New York's Newsday reported that the first day of the festival broke the Nikon at Jones Beach Theater's single-day attendance record, drawing over 17,000 fans.  According to Billboard president John Amato, the crowd on Sunday broke that record.

"We wanted to break the single-day attendance record, we wanted to break the two-day attendance record, we've officially done both those things," Amato told ABC Radio on Sunday.  "So we did that, we did it on the beach, we brought something new to the New York area...and the crowd has just been responding so positively to everything."  He says he's "highly confident" there will be another one next year, adding, "Certainly [with] the success of this, we'd be foolish not to."
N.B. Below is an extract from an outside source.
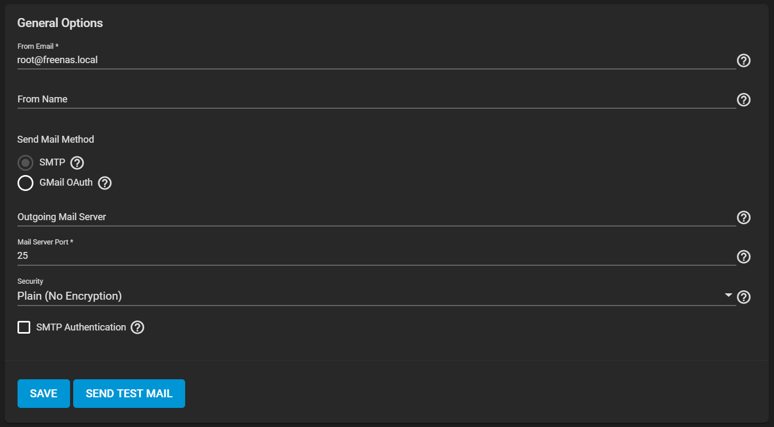Choose GMail OAuth send method
The height and width of the screenshot is (427, 774).
coord(25,183)
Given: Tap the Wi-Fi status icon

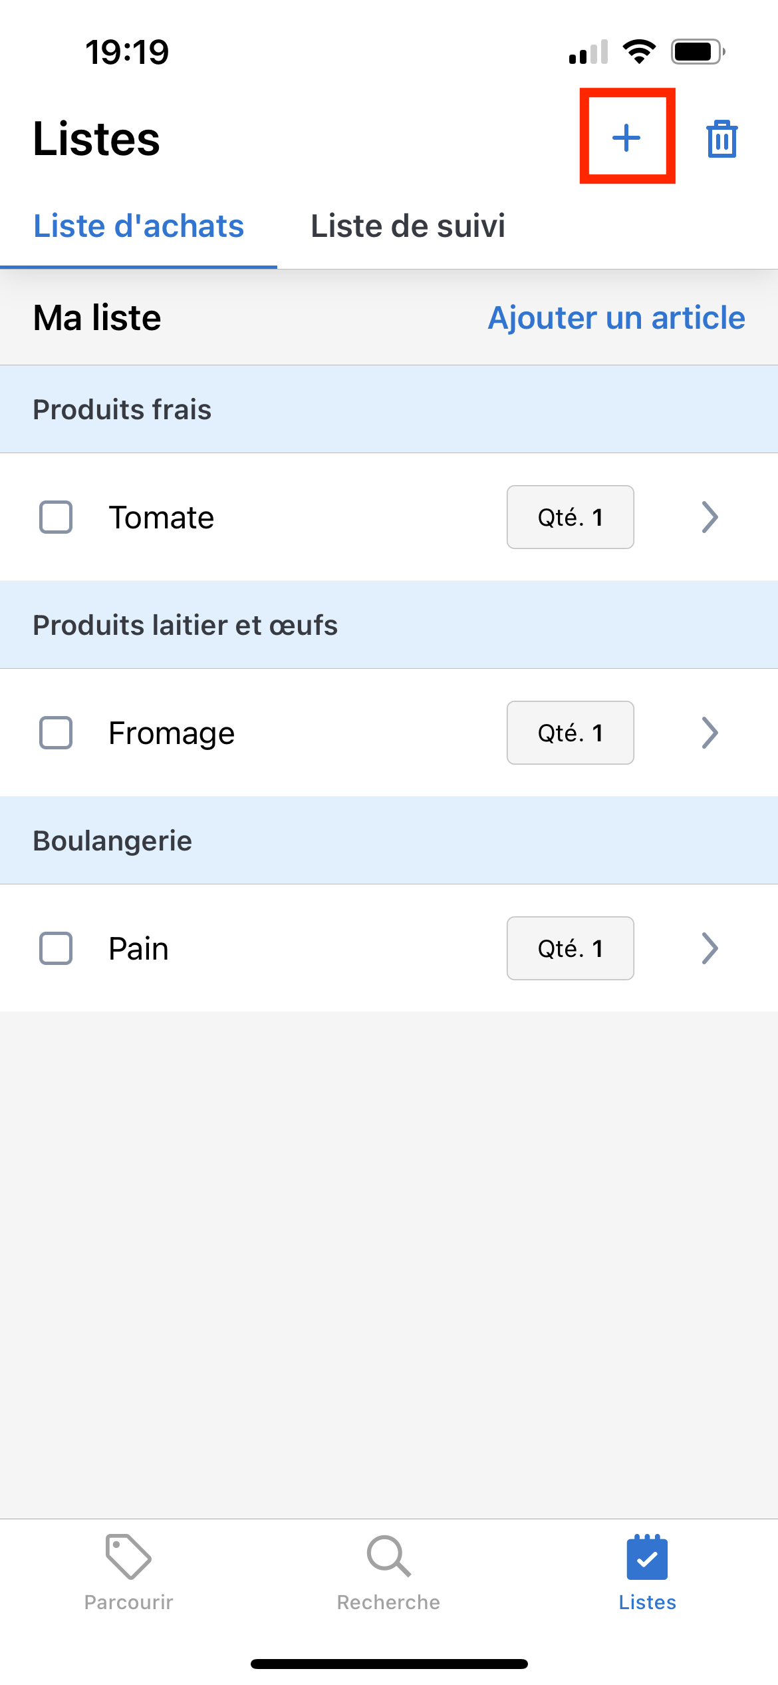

Of course, the wide-ranging bill, which featured three stages and which was heavy on hip-hop, EDM, pop and alternative pop/rock, meant that many fans were there just to see certain performers, so for some acts, winning over the crowd wasn't easy.  Indie pop band MisterWives went on at 5pm on Sunday, a few hours before headliner Justin Bieber, and they ended up changing their set to engage the fans.

"I don't think this crowd really knew who we were," lead singer Mandy Lee told ABC Radio.  "So I cut a song we were gonna do and was like, 'Let's do a cover to get everybody involved,' and you definitely gotta work a bit harder when you're playing something like this...when you're opening for Justin Bieber, you know!"  MisterWives ended up performing Cyndi Lauper's "Girls Just Wanna Have Fun" and "Uptown Funk" during their set.

As for why the lineup was so all over the place, Billboard's John Amato says, "We wanted to take a snapshot of what we felt popular music was the day, date and time that this festival hit." 

"We're just trying to capture what is popular music at the moment and that's what we felt was so underserved," he explains.  "There's a Coachella and there's a Lollapalooza and there's Governor's Ball.  And we just thought, 'If I'm 16, 17 years old, or I'm part of the fan armies of some of the people we really engage with a lot as Billboard, what festival's for me?'  And that's what we had in mind when we conceived this."